» Your assignment: For this exercise, return only the lines in the records below from the one holding "Task: Open the ΠΑΟΚ team name link" through the one holding "Instruction: Open Lashea", including both, exactly as they appear and without pictures.

» Source data:
* * *

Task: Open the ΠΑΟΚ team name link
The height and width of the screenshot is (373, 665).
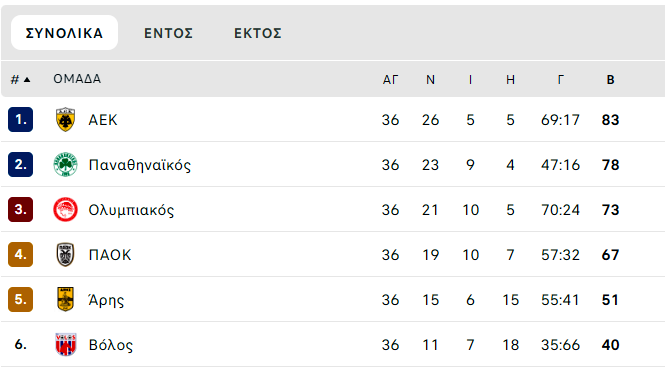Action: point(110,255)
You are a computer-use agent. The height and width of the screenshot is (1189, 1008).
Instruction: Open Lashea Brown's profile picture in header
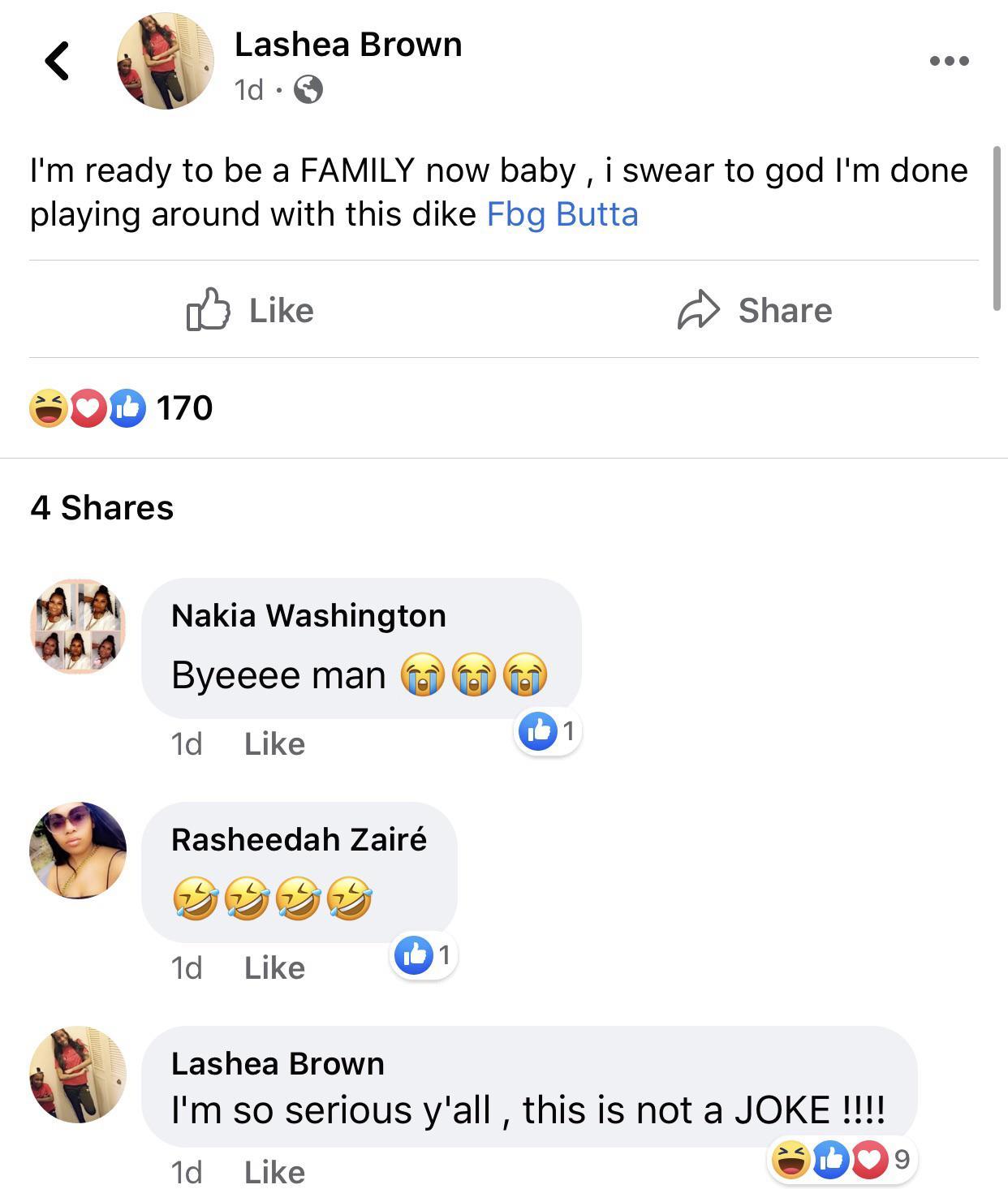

* * *

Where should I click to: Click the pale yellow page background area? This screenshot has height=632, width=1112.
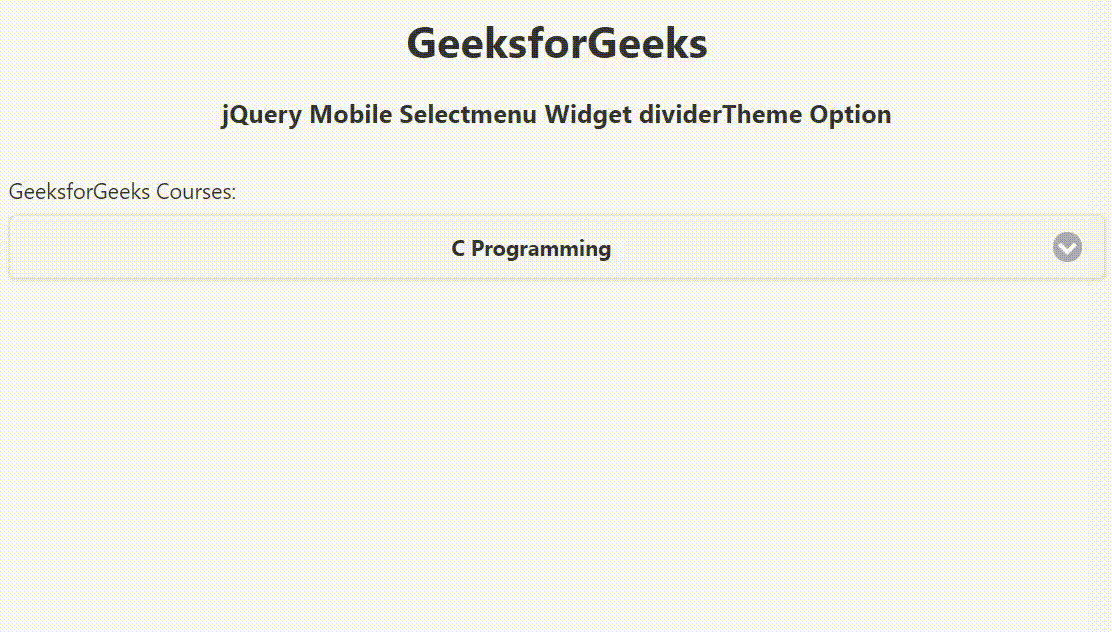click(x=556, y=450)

* * *

» Result of the exercise:
Task: Open the ΠΑΟΚ team name link
The height and width of the screenshot is (373, 665).
Action: point(110,255)
You are a computer-use agent. The height and width of the screenshot is (1189, 1008).
Instruction: Open Lashea Brown's profile picture in header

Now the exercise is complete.